Partidos cuestionan a Petro por insinuar una elección presidencial que reaviva la polarización
Imagen: El Tiempo - Política
Partidos políticos y sectores de oposición rechazaron el nuevo señalamiento de Gustavo Petro, quien insinuó que el presidente electo sería Iván Cepeda. La controversia reaviva las tensiones alrededor de la lectura política que el jefe de Estado hace de la elección y del clima de polarización en Colombia.
La nueva insinuación de Gustavo Petro sobre la elección presidencial desató otra tormenta política en Colombia. Distintas colectividades y sectores salieron a cuestionar al mandatario saliente por poner en duda el resultado y por sugerir que el presidente electo sería Iván Cepeda, en una señal que muchos interpretaron como un nuevo intento de desacreditar la victoria de Abelardo de la Espriella.
Las reacciones no tardaron en llegar desde varios frentes. Dirigentes de partidos políticos, voces de oposición y otros actores del debate público cerraron filas para reprocharle al presidente su insistencia en instalar una narrativa que, a su juicio, desconoce la voluntad expresada en las urnas. El malestar no solo gira en torno a la afirmación en sí, sino también al efecto político que puede tener: alimentar sospechas sobre la legitimidad del proceso y profundizar una fractura que ya venía marcada por la desconfianza entre Gobierno, oposición y ciudadanía.
Más allá del cruce puntual, el episodio vuelve a poner sobre la mesa un problema de fondo: el uso del discurso presidencial para reescribir el relato electoral en un país donde la legitimidad de las instituciones depende, en buena medida, de la confianza en las reglas del juego. Cuando el jefe de Estado cuestiona el desenlace de una contienda sin aportar sustento claro, el costo no se limita a un choque con sus contradictores; también erosiona la credibilidad del debate democrático y deja a los ciudadanos atrapados entre versiones enfrentadas. En un contexto de alta polarización, cada declaración de ese tipo amplifica la incertidumbre y empuja la discusión pública lejos de los problemas urgentes que afectan a la gente de a pie.

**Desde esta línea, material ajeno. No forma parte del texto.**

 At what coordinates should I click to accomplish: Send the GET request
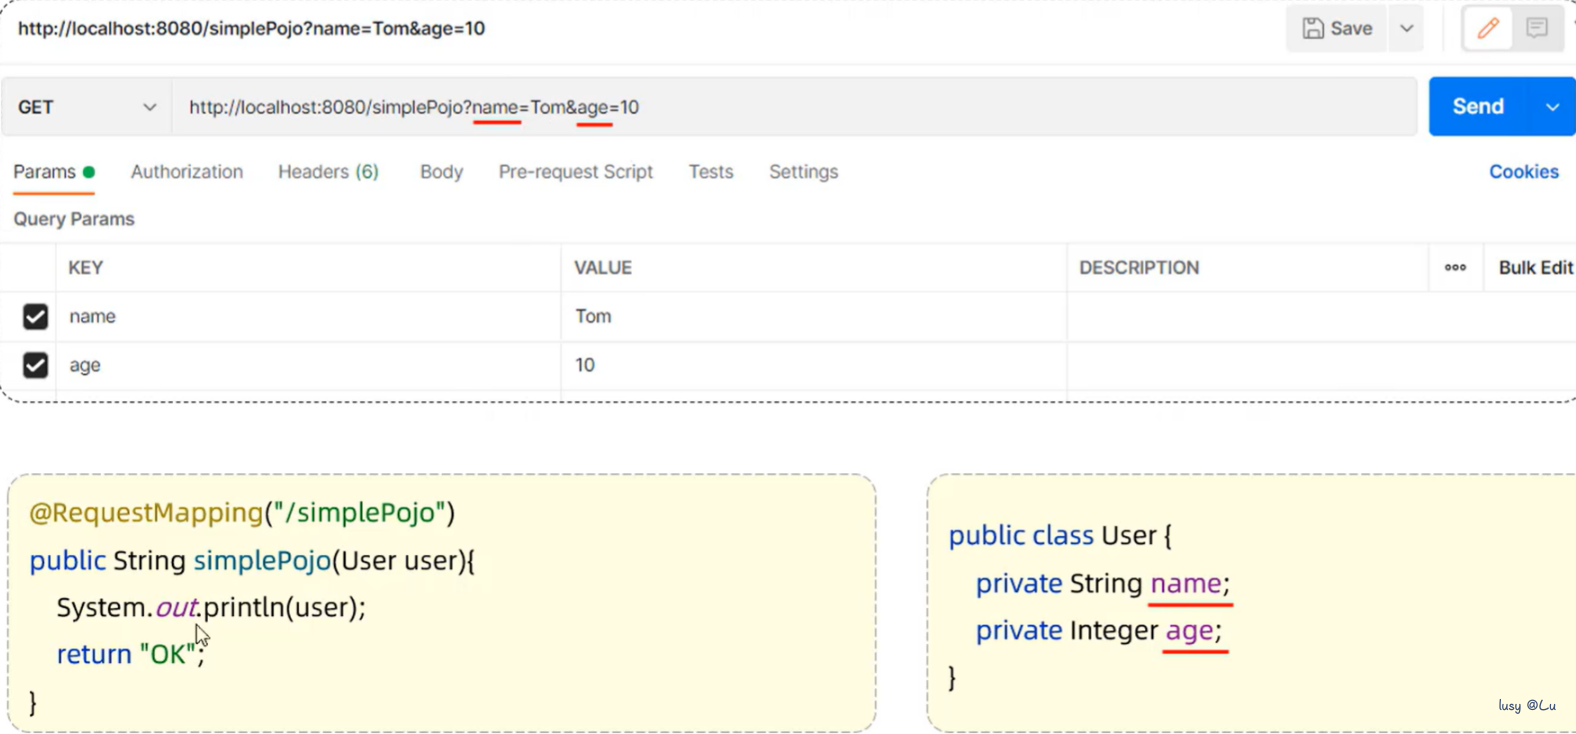(x=1477, y=107)
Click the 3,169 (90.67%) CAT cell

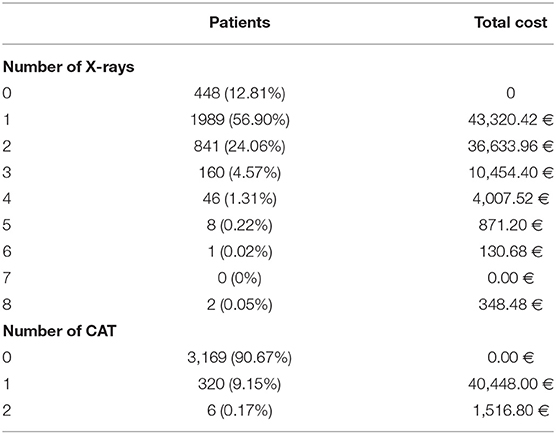240,357
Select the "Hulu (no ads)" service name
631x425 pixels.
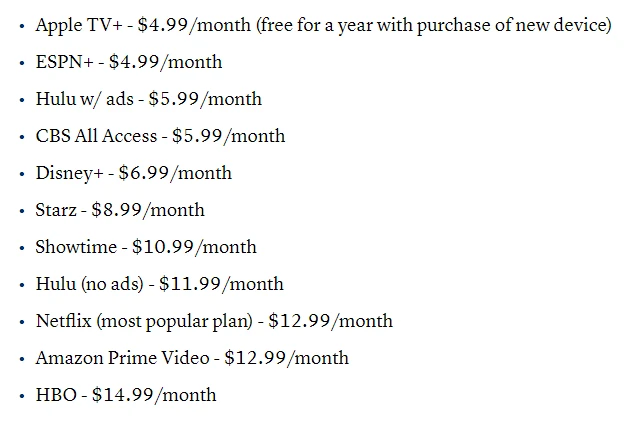[x=89, y=284]
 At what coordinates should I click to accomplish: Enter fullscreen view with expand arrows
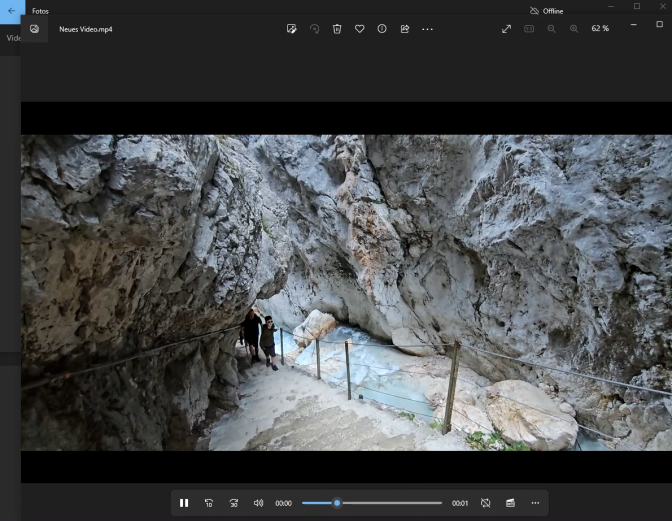coord(506,29)
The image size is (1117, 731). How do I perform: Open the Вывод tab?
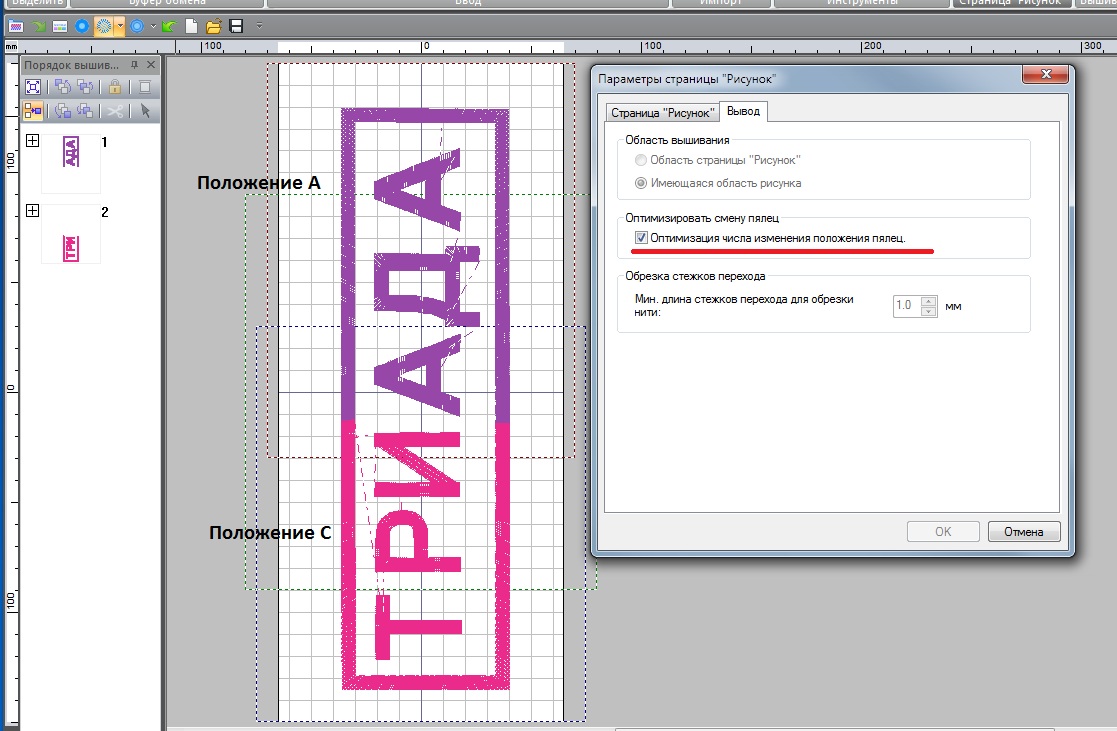click(x=743, y=111)
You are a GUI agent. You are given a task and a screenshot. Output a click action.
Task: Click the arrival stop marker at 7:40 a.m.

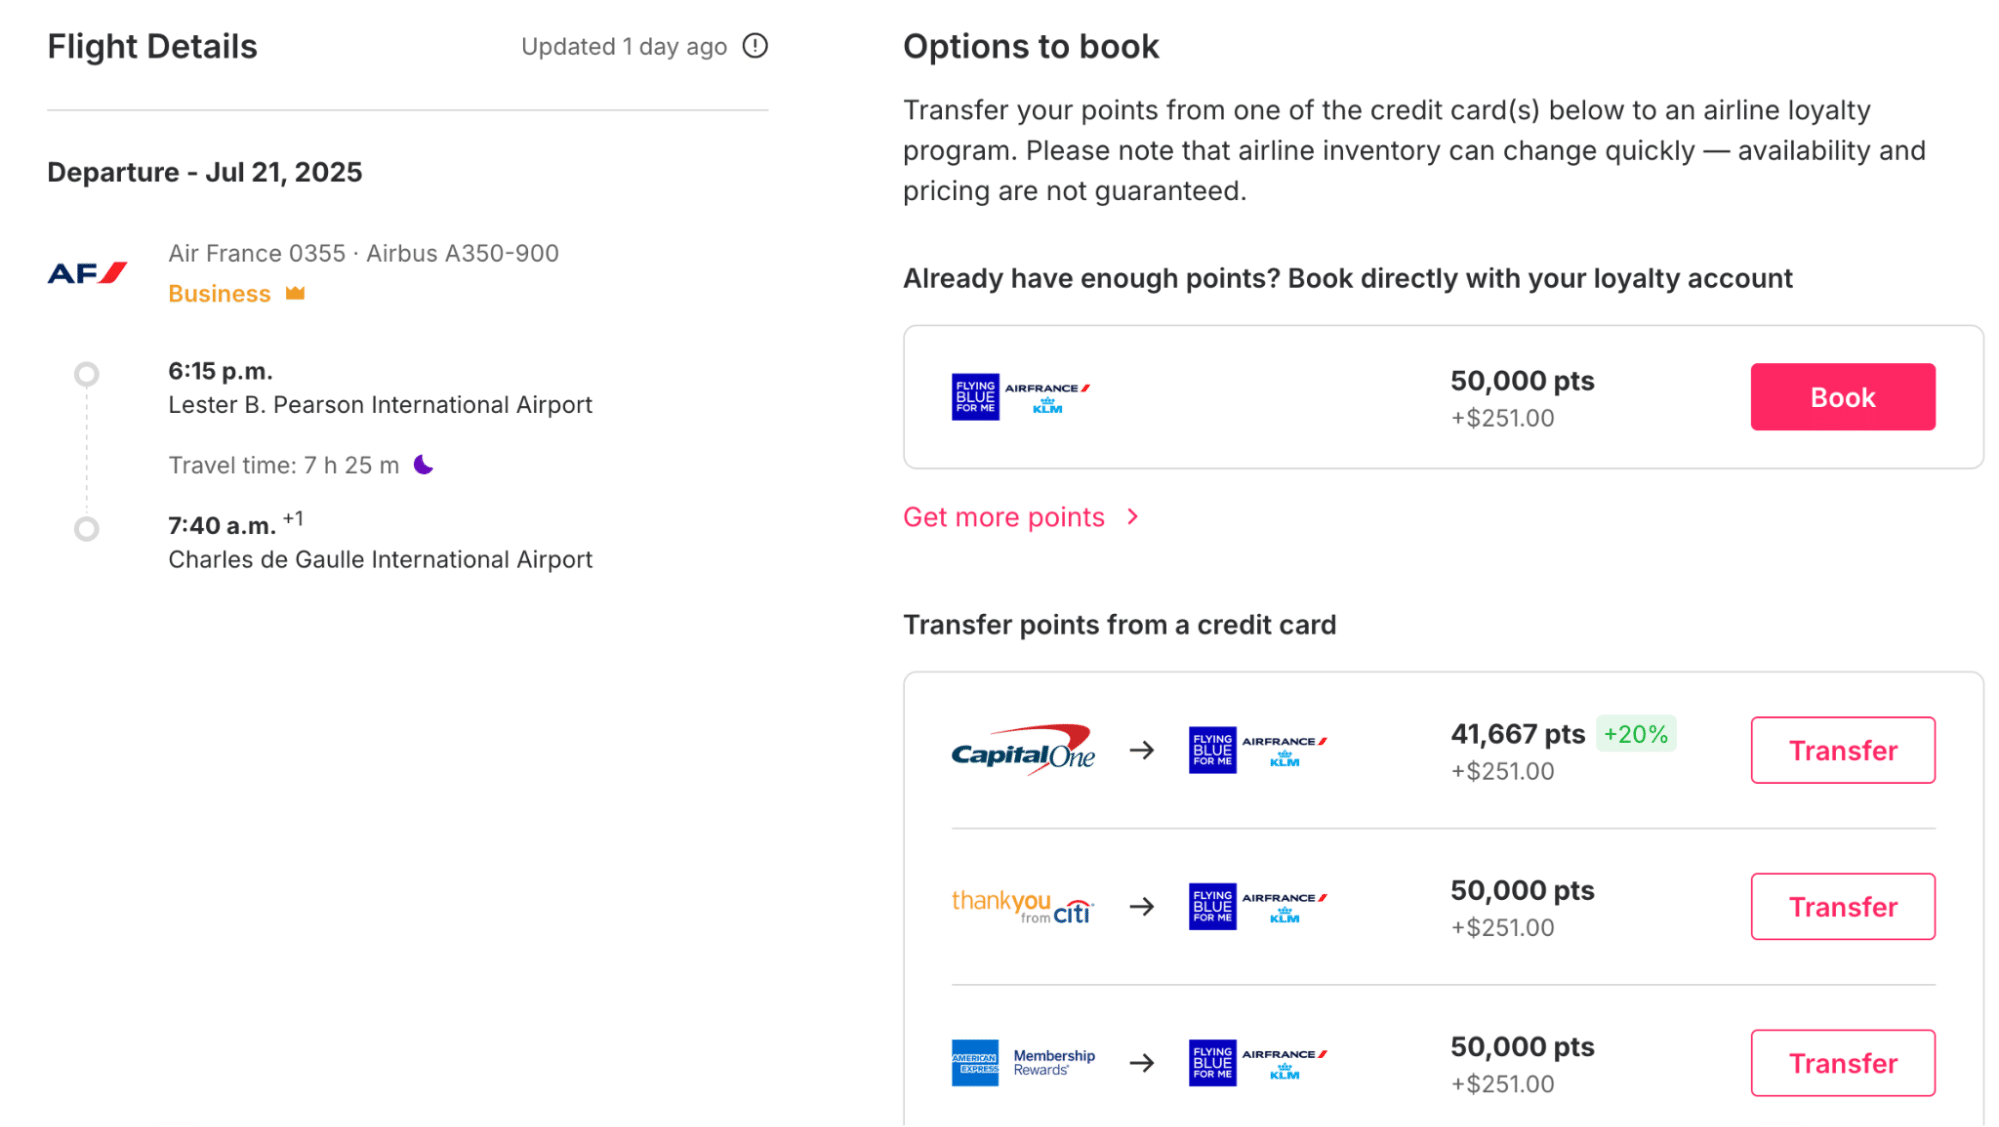[x=87, y=529]
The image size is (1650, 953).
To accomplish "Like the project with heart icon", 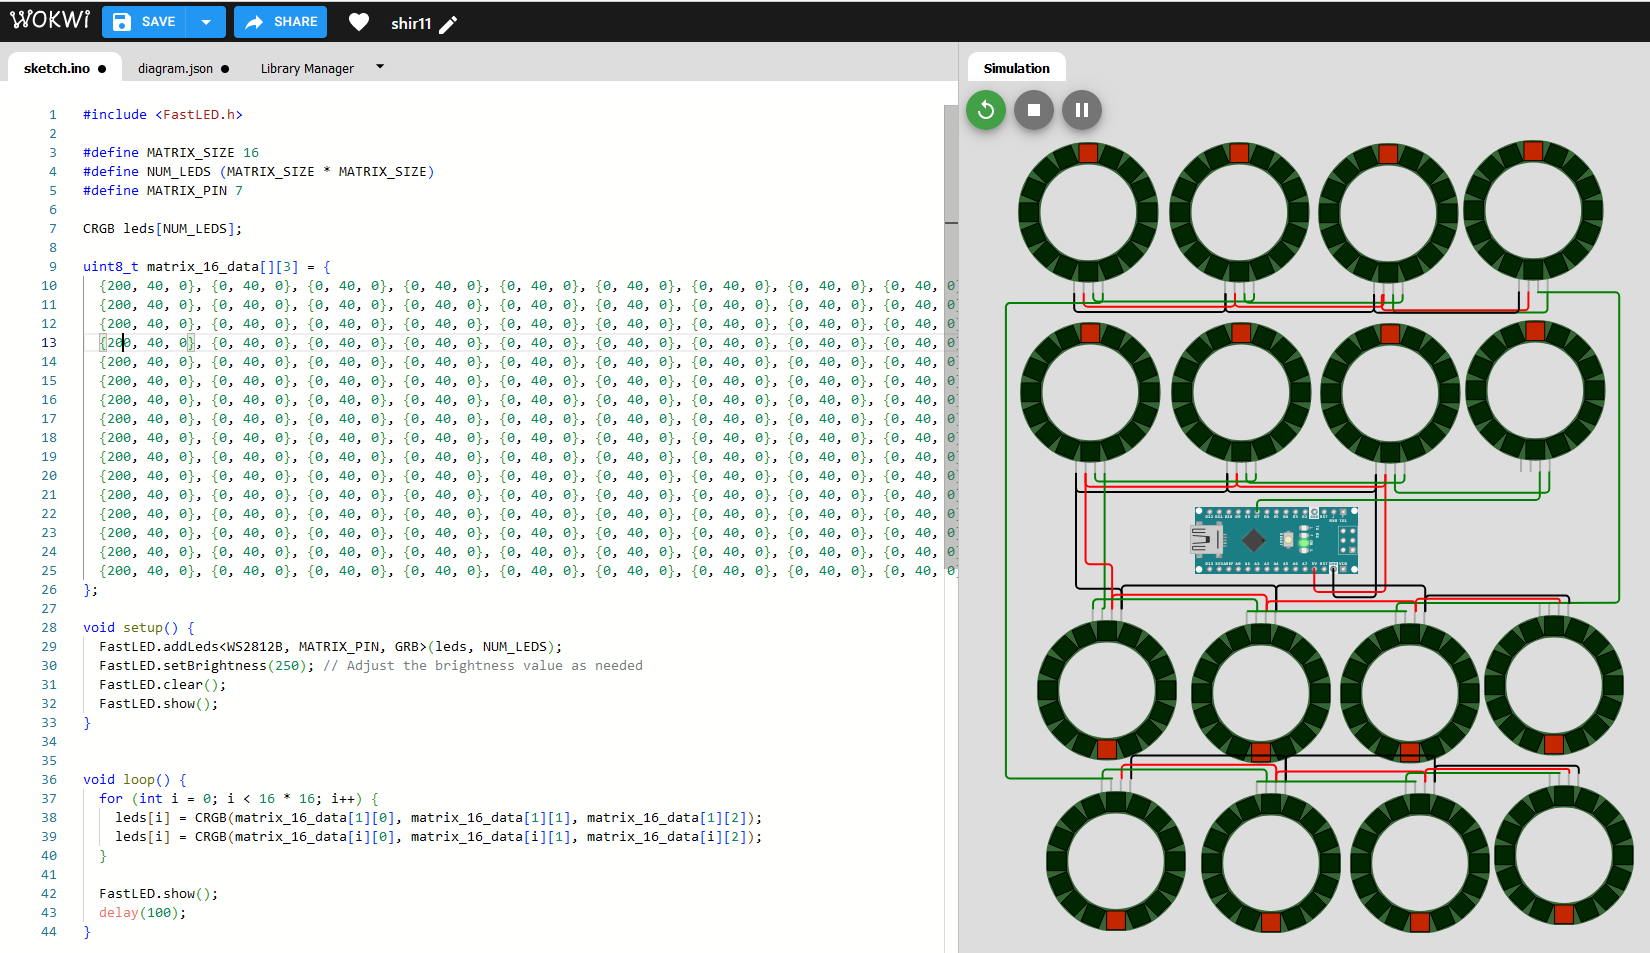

El trasfondo es político, pero también institucional. Si el presidente saliente mantiene esa línea de confrontación, el país podría entrar en una etapa todavía más dura de disputa narrativa sobre quién representa realmente el mandato popular. Y en esa pelea, lo que se juega no es solo el nombre del vencedor, sino la capacidad de Colombia para aceptar resultados, tramitar diferencias y evitar que la elección se convierta en un campo minado de deslegitimación permanente.